Al necio no le complace el discernimiento; tan sólo hace alarde de su propia opinión… Proverbios 18:2

Por: Elda Leyva Novelo

En un artículo comentaba como de niños vamos aprendiendo a desconectarnos de nuestro verdadero yo, de la felicidad, la paz interior y el amor que forman parte de nuestra verdadera naturaleza y, como consecuencia, empezamos a padecer una sensación de vacío e insatisfacción crónicos. La conexión con nuestra esencia, la vamos sepultando bajo esa mascara y armadura llamada ego o personalidad, pero ¿Qué es el ego?

El yo o esencia es lo que, en realidad, somos y el ego es lo que pensamos que somos; es la distorsión de nuestra esencia, una identidad ilusoria que sepulta lo que somos verdaderamente, creando un falso yo, también llamado personalidad. Es la máscara que hemos ido creando con creencias que vamos adquiriendo de las experiencias que vivimos y de nuestras interacciones con nuestro entorno y quienes nos rodean.

Nuestro el ego está hecho de creencias erróneas, falsas y limitantes, que nos llevan a construir un personaje con el que interactuamos ante la sociedad. El ego es el origen de nuestros conflictos, es lo que nos impide poder ver más allá de lo que vemos, poder profundizar en nuestro interior y hallar por nosotros mismos las respuestas.

Cuando vemos la vida desde el ego solemos:

  • Ofendernos fácilmente.
  • Necesitamos tener la razón.
  • Vemos la paja en el ojo ajeno e ignoramos la viga en el nuestro.
  • Necesitamos ganar y sobresalir.
  • Criticamos fácilmente a los demás.
  • Estamos insatisfechos y queremos lo que otros tienen.
  • Buscamos el amor fuera de nosotros y necesitamos de la aprobación de los demás.
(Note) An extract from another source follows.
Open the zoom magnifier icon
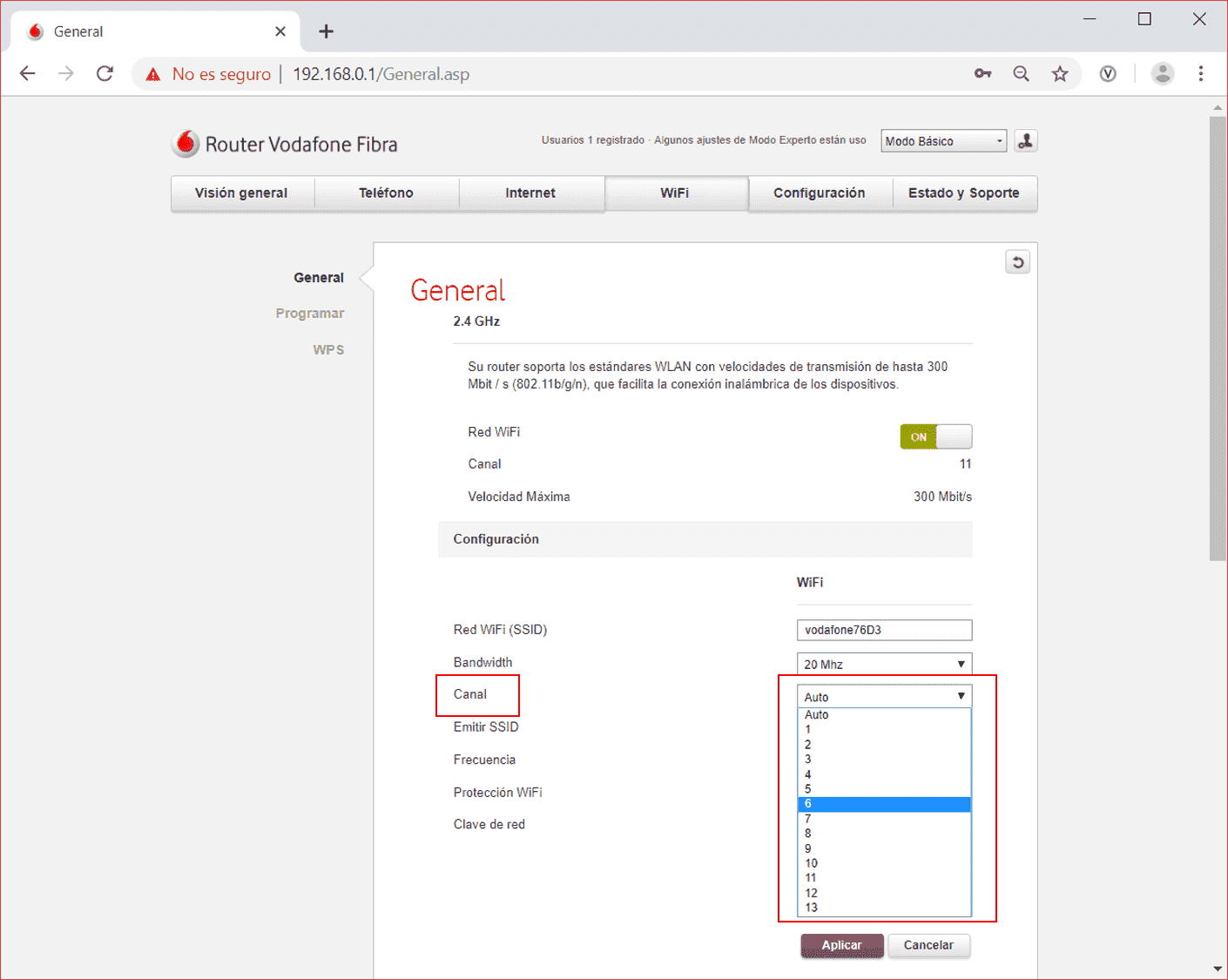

El ego es la sombra que cubre nuestra esencia y nos impide ver con los ojos del alma, por eso un proceso de crecimiento espiritual requiere iluminar esa sombra y pasar de la oscuridad a la luz.
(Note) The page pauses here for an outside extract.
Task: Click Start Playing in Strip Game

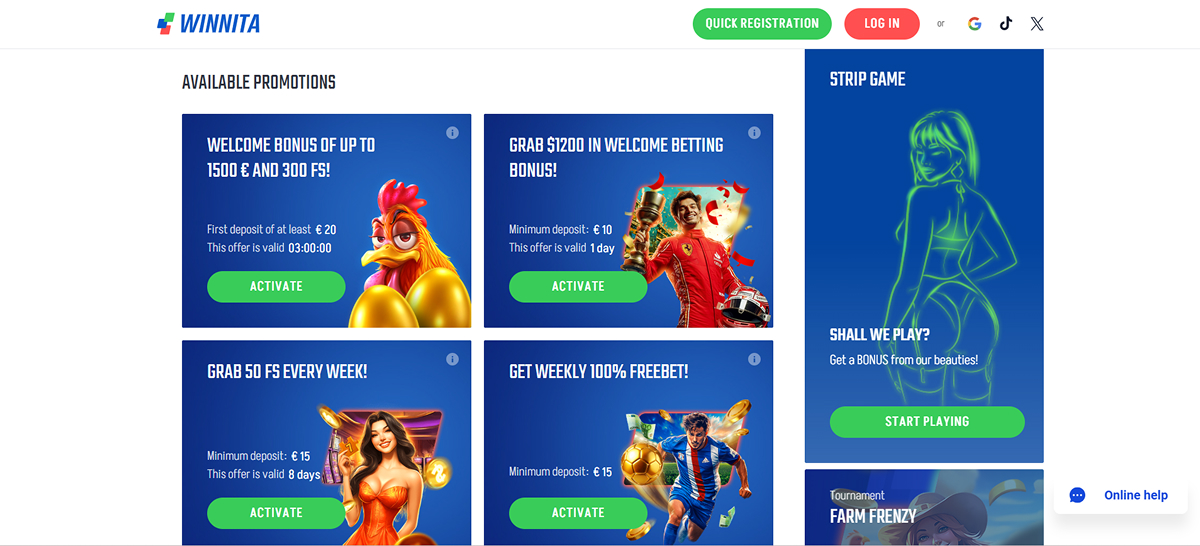Action: (x=927, y=422)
Es un trabajo de mirar al interior, atrevernos a conocer nuestras sombras y darnos cuenta de nuestros miedos, inseguridades, carencias, complejos, frustraciones y heridas que hemos ido adquiriendo a lo largo de nuestra vida.
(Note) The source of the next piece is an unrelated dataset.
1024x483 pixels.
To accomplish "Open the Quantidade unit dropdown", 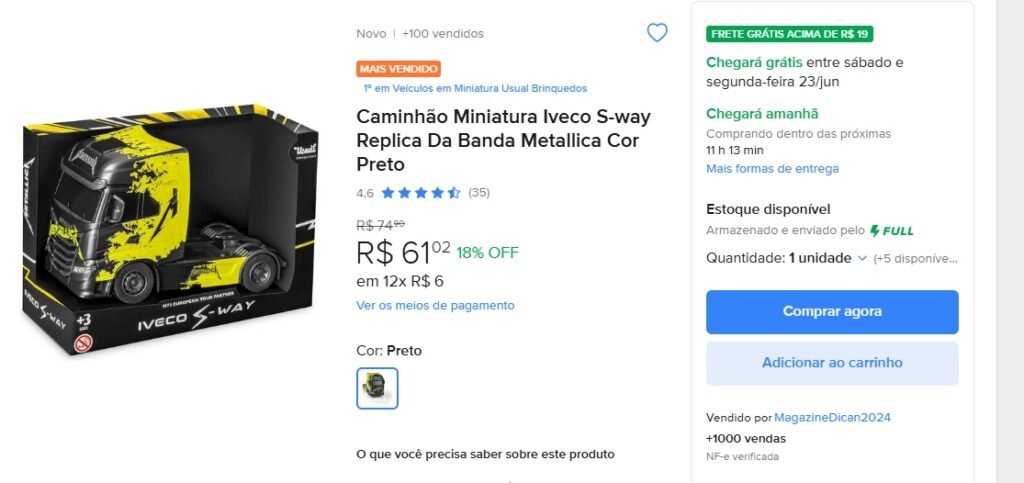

Y una vez que somos conscientes, que nos damos cuenta de nuestra sombra, necesitamos liberarnos, perdonar y soltar para dejar ir esas distorsiones que nublan nuestra manera de ver el mundo; pasando a la luz, experimentando la vida desde nuestra esencia y nuestra espiritualidad.

Demos el primer paso a la luz y al crecimiento espiritual, dirigiendo nuestra mirada al interior y comencemos a iluminar nuestra sombra.